Kevin Andrews and Sarah Ho, both Ph.D. students in the ALEC Department, served as Director and Counselor, respectively for the 2012 Grad Camp, held August 15-16 in College Station.
“Grad Camp is a two day event for incoming graduate students,” Ho says. “We try to show them the different resources available on campus and the history and traditions of A&M.”
Grad Camp first launched in August 2009 and in just three summers it has evolved drastically. After assessing logistics such as financial resources, transportation and students’ needs, many changes have been made since the first camp to mold it into what the planning team hopes is a convenient, exciting experience for campers.
“This year’s Grad Camp took a dramatic departure from the past few camps,” Andrews says. “We changed it from the Fish Camp, T-Camp and Howdy Camp model of throwing everyone into a maroon sea to introducing the Aggie Spirit more gradually.”
The Director Team consisted of Andrews, Assistant Director Ryan Sinnet and Adviser Tracie Lowe. The team met and worked throughout the spring and summer to plan the event. For Andrews, who has not assisted with Grad Camp in years past, his graduate studies actually aided him in the groups’ deliberations.
“I used the program development and analysis components of my graduate program to look at last year’s camp evaluations and see what could be changed,” Andrews says. “I took the approach of knowing that the desired outcome for campers was not to just be informed, but to also take a step of action and participate in the programs, organizations and activities that were introduced to them.”
Location and presentations were two factors that helped to define the Grad Camp experience. For each of the two days, the Director Team opted for locations that were symbolic to the campers’ experience as Aggies.
“The first day was spent at the MSC and campers could walk into the heart of campus with a focus on being a current student,” Andrews says. “The second day was at the Alumni Center which showed campers the lifelong impact that Texas A&M will have on their lives.”
A number of speakers presented to the group including Marketing and Communications Director Jason Cook, Student Body President John Claybrook, Former Yell Leader Marti Holmes and Head Soccer Coach G Guerrieri among others.
“I tried to pick speakers to discuss on-campus resources who were also able to incorporate the Aggie Spirit into their presentations,” Andrews says. “Campers were being exposed to those things that make Texas A&M unique through their talks.”
The first day of Grad Camp exposed campers to resources across campus that are specific to their needs, while the second day focused on the traditions and Spirit of Aggieland.
“The first day we focused on the core values of Texas A&M,” Andrews says. “On day two we introduced campers to the bigger traditions across campus and provided them with information on how to find out more about those and other traditions.”
As one of 13 counselors, Ho focused on facilitating discussion amongst her small group of seven campers.
“My role was to lead discussion and ask them questions,” Ho says. “I would ask them what concerns they may have and try to answer their questions. I also shared my own experience at Texas A&M and helped them better understand the rules and regulations as a grad student and responsibilities as a TA.”
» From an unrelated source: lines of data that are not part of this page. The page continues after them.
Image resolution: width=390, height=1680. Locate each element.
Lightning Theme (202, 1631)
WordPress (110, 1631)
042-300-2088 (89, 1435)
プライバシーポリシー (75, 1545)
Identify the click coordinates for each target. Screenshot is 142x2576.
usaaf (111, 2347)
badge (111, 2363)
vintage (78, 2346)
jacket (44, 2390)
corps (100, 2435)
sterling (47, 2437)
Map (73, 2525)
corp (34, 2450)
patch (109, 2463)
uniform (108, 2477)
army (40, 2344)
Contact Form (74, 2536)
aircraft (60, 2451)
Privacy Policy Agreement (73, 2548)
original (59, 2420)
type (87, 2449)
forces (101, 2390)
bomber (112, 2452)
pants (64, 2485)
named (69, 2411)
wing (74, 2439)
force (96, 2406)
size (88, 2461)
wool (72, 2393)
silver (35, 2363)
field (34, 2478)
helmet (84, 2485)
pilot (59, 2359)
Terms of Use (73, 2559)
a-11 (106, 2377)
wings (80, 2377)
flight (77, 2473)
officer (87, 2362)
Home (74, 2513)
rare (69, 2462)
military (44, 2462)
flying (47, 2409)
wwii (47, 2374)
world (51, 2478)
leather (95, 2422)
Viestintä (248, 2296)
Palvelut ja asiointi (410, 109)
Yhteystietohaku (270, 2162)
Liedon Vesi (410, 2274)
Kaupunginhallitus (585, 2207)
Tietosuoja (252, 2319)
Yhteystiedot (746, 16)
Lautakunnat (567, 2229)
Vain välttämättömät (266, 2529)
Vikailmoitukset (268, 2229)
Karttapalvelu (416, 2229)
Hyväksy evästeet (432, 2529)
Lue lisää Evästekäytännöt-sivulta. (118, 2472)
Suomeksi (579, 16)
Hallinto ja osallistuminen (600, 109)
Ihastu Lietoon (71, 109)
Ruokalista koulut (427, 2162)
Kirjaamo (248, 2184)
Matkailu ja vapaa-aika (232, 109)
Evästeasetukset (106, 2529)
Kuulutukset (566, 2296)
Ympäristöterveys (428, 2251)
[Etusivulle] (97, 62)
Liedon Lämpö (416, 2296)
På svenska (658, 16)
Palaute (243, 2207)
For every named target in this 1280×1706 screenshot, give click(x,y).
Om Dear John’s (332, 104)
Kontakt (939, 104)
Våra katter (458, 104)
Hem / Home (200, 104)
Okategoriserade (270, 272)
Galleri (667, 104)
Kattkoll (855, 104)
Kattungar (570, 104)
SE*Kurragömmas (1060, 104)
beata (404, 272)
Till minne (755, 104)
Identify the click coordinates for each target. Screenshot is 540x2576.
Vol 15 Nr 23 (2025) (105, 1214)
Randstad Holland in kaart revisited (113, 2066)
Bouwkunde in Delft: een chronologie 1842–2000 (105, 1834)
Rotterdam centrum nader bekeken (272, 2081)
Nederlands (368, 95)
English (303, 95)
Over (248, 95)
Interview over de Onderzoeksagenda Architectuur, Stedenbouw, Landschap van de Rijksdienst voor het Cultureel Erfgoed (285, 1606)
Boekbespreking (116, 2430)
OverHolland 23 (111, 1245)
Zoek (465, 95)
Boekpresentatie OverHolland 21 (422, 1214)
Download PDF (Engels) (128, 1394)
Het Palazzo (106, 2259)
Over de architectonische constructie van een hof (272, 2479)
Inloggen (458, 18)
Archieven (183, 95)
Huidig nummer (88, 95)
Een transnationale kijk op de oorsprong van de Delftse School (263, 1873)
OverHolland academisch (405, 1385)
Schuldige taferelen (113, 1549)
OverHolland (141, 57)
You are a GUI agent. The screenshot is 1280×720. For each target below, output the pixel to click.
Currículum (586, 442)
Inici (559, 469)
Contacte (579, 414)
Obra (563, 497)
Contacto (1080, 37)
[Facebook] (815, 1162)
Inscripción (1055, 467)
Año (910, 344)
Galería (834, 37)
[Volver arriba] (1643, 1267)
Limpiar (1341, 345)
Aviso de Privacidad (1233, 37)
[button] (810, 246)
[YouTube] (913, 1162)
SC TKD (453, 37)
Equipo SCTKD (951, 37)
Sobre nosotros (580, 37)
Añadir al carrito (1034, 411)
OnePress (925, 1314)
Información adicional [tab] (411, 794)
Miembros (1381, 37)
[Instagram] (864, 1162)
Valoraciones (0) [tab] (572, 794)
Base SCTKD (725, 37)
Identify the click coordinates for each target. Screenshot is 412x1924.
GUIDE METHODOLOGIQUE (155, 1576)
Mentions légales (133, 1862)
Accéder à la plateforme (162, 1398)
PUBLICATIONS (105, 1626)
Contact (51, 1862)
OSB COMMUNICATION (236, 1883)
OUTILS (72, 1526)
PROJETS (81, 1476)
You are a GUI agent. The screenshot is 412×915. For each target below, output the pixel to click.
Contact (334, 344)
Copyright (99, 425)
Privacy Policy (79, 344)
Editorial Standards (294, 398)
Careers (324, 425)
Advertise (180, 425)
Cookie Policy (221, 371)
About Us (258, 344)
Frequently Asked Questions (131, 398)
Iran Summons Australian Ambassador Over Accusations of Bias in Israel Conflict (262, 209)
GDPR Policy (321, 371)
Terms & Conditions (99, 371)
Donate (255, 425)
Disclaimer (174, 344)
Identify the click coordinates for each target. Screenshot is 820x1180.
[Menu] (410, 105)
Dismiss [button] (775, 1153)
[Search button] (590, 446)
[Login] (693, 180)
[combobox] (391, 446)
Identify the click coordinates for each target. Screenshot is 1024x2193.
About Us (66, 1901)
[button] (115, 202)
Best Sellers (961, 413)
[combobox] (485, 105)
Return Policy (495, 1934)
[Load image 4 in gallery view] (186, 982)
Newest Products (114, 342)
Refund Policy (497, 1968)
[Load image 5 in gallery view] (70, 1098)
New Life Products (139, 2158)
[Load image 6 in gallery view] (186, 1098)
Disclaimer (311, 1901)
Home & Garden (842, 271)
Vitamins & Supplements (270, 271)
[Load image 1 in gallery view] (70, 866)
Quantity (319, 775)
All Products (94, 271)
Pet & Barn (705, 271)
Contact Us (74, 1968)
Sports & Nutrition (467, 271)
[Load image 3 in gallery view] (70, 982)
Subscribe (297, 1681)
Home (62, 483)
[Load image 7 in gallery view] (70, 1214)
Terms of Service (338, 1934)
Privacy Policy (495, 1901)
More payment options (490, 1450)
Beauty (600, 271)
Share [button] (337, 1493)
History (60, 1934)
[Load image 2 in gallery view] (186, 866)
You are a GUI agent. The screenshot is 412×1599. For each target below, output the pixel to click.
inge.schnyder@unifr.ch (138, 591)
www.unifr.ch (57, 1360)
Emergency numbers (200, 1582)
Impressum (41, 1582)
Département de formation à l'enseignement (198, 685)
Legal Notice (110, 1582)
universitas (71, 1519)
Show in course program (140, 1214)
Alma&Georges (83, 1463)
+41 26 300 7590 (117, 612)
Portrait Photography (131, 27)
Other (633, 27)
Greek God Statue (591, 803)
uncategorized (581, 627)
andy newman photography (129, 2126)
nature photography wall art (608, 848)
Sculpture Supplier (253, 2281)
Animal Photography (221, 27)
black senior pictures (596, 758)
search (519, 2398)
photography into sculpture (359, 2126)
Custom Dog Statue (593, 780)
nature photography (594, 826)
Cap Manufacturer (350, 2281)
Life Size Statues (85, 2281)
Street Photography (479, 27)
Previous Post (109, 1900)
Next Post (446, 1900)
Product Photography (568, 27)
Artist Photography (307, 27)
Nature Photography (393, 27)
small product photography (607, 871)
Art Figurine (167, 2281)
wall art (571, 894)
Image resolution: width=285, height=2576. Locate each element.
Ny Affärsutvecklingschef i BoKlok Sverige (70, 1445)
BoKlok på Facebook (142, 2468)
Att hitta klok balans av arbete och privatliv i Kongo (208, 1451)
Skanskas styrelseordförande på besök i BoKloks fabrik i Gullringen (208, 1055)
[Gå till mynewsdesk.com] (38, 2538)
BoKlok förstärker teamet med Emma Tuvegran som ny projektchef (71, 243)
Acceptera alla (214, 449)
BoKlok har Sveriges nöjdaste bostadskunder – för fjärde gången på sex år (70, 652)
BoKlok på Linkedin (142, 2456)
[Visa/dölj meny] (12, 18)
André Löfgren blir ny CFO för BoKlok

Counselors also focused on assimilating campers to life in College Station.
“For a lot of the campers, this was their first week in College Station and their first week in Texas,” Ho says. “We talked about what it is like to live here and what there is to do within the community.”
While Ho and the other counselors strived to share their knowledge and experiences with campers, they also benefitted from Grad Camp in establishing relationships and extending their Aggie network.
“The most rewarding part for me was being able to share knowledge with campers and them leaving with a better understanding of what it means to be an Aggie,” Ho says.
From the Director’s perspective, counselors like Ho and the speaker lineup truly defined the 2012 Grad Camp as a successful event.
“The speakers and counselors made Grad Camp what it was,” Andrews says. “The counselors led actual discussions with campers and laid the seeds for friendships. The speakers each possessed a wealth of knowledge and were all passionate people who were able to convey the Aggie Spirit to incoming students, thanks to the people who volunteer their time to help welcome new students to campus.”